# Sound Card/Speaker for LGB 20420 MOB



## nscigliano (Jul 27, 2009)

Hi Guys,

New to this forum but have been collecting LGB for about 25 years.

I would like to add sound to an LGB 20420 MOB Locomotive and was wondering if anyone could recommend a sound card and speaker for this model.

I will be using it outdoors and would like to have a sound card with good power output.

Thanks in advance for your input.

Nick


----------



## Greg Elmassian (Jan 3, 2008)

I would look at the Massoth offerings, they have a US presence in Georgia, they know a lot about LGB and have cables and decoders, and sound cards. 

Train-Li also have a knowledgeable staff and a lot of experience with LGB and has good options to use Zimo stuff which also has good compatibility with LGB. 

Regards, Greg


----------



## Dan Pierce (Jan 2, 2008)

What type of power are you using, track power analog, DCC, MTS? Battery? It would be helpful in order to give a better answer to your question. 

At Train-Li we modify the engines for function control of pantographs, cabin lights, emergency lights, and right rear head light operation and use the Zimo 690 series sound decoders.


----------



## nscigliano (Jul 27, 2009)

I am using DC at the moment but want to upgrade to DCC in the near future. Hopefully the sound card will be compatible with both.

Thanks for the response and information.


----------



## krs (Feb 29, 2008)

If you plan to move to DCC then I would suggest you look at a DCC combi sound decoder that works well in analog as well for the time being. 

The three that come to mind are Massoth, Zimo and ESU. 

You can also go the SUSI route, a DCC decoder with a SUSI interface and a SUSI sound card. 

First question is how important the sound is - the sound for an MOB loco is not very common. 

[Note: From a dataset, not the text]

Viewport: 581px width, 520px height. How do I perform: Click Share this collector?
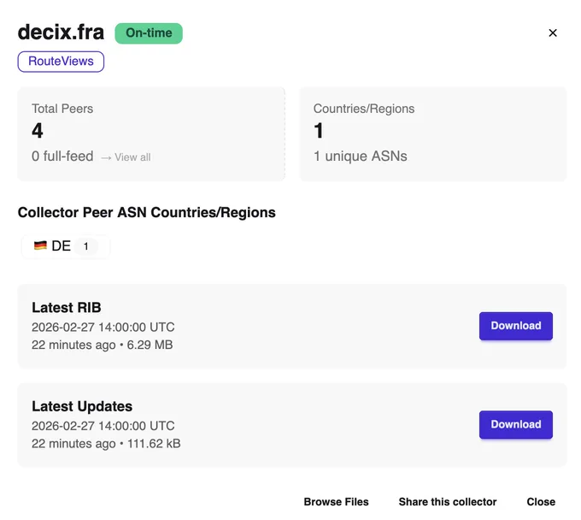(448, 502)
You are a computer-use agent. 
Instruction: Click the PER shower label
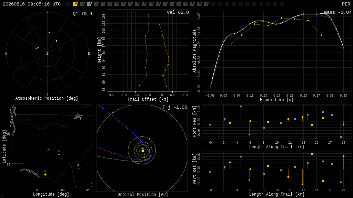coord(346,4)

In general right now, I think the Zimo sound is the best if you spend the extra money and buy the Heinz Däppen option, but the Massoth sound and decoder work better in analog than the Zimo one. 
Sound on ESU had fallen a bit behind but has been improved lately. 

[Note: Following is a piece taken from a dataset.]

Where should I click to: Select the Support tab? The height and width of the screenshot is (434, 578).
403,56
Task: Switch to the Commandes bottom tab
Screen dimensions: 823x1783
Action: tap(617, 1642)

You should also check the extra features each decoder provides - that might make one a better choice than another one. 

Visaton speakers are the ones most people recommend. Get the largest one that will fit and make sure you include a baffle.


----------



## Greg Elmassian (Jan 3, 2008)

I second Knut's response, although I have not compared analog operation of Zimo and Massoth. 

Knut: 
What differences in analog operation have you observed between Zimo and Massoth? 

Also, I have found that several of the "Massoth" decoders seem to be ESU or Ullenbrock... have you found this too? 

Lastly, where have you been finding your Zimo sound projects? 

Regards, Greg


----------



## nscigliano (Jul 27, 2009)

I have selected the Zimo option from Train-Li. Once it get it up and running I will provide a report. 

Thanks for the help.


----------



## krs (Feb 29, 2008)

Posted By Greg Elmassian on 28 Jul 2009 01:40 PM 
I second Knut's response, although I have not compared analog operation of Zimo and Massoth. 

Knut: 
What differences in analog operation have you observed between Zimo and Massoth? 

Also, I have found that several of the "Massoth" decoders seem to be ESU or Ullenbrock... have you found this too? 

Lastly, where have you been finding your Zimo sound projects? 

Regards, Greg




Sorry Greg, got sidetracked with some other issues.

I feel that Zimo and Massoth have two different philosophies when it comes to analogue operation.
Zimo essentially focuses on the DCC part and works hard to make their DCC decoder one of the best, if not the best. Depends what is important to the user, but with a number of parameters - very slow speed operation - they were the best and I think still are.
On the anaolgue side, they basically follow the analogu option of DCC with a few extra tweaks to improve sound in analogue.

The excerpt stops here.